Fluid and electrolyte therapy in childhood diabetic ketoacidosis management: A rationale for new national guideline.

Department of Paediatrics, Sandwell and West Birmingham NHS Trust, Birmingham, UK. Institute of Clinical Sciences, College of Medicine and Dental Sciences, University of Birmingham, Birmingham, UK. Paediatric Department, Southport and Ormskirk NHS Trust, Ormskirk, UK. Department of Women's and Children's Health, University of Liverpool, Liverpool, UK.

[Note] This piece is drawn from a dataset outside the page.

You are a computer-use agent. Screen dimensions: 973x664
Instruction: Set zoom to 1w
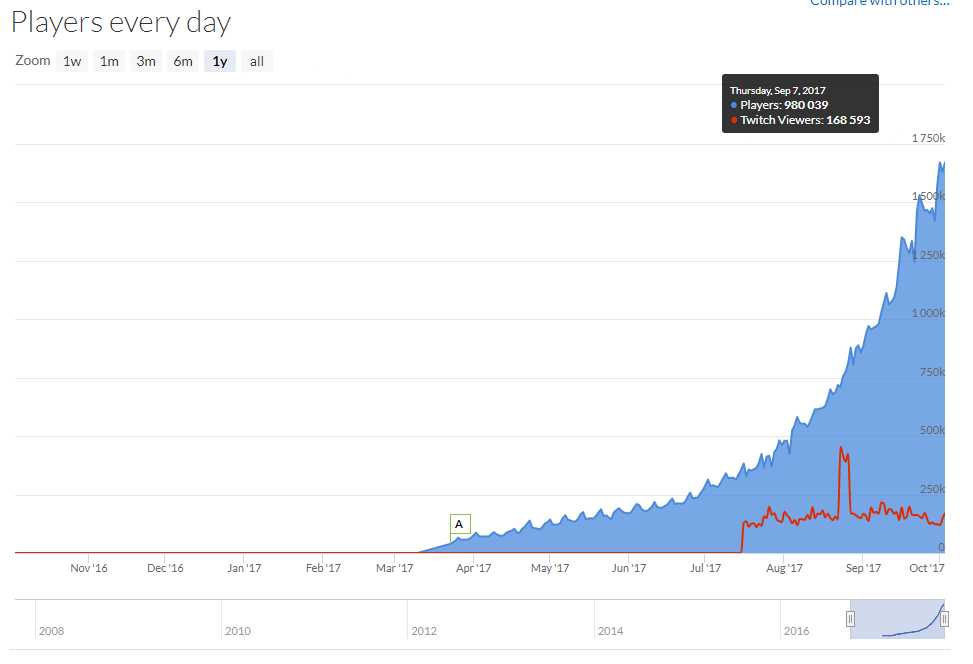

Diabetic medicine : a journal of the British Diabetic Association. 2021;(8):e14595

Abstract

Fluid and electrolyte therapy in childhood diabetic ketoacidosis (DKA) management has been controversial. Previous National Institute for Health and Care Excellence (NICE) 2015 guidance advocated a restricted fluid regimen while more recent guidelines have advocated a more liberal approach to fluid replacement in DKA. At the core of the debate is the need to avoid developing cerebral oedema as a complication. Although subtle asymptomatic cerebral oedema is common in children presenting in DKA, clinically apparent cerebral oedema is rare and has been reported in approximately 0.5%-1% of DKA cases in children. Recent research evidence has shown that there was no clear evidence of a difference in rates of clinically apparent cerebral injury in children in DKA managed with a range of fluid volumes and rates of rehydration. In view of this, NICE has updated its guideline. In this paper, we review literature evidence underpinning the current understanding of the pathophysiology of cerebral oedema in children and discuss the rationale for the new NICE guidance.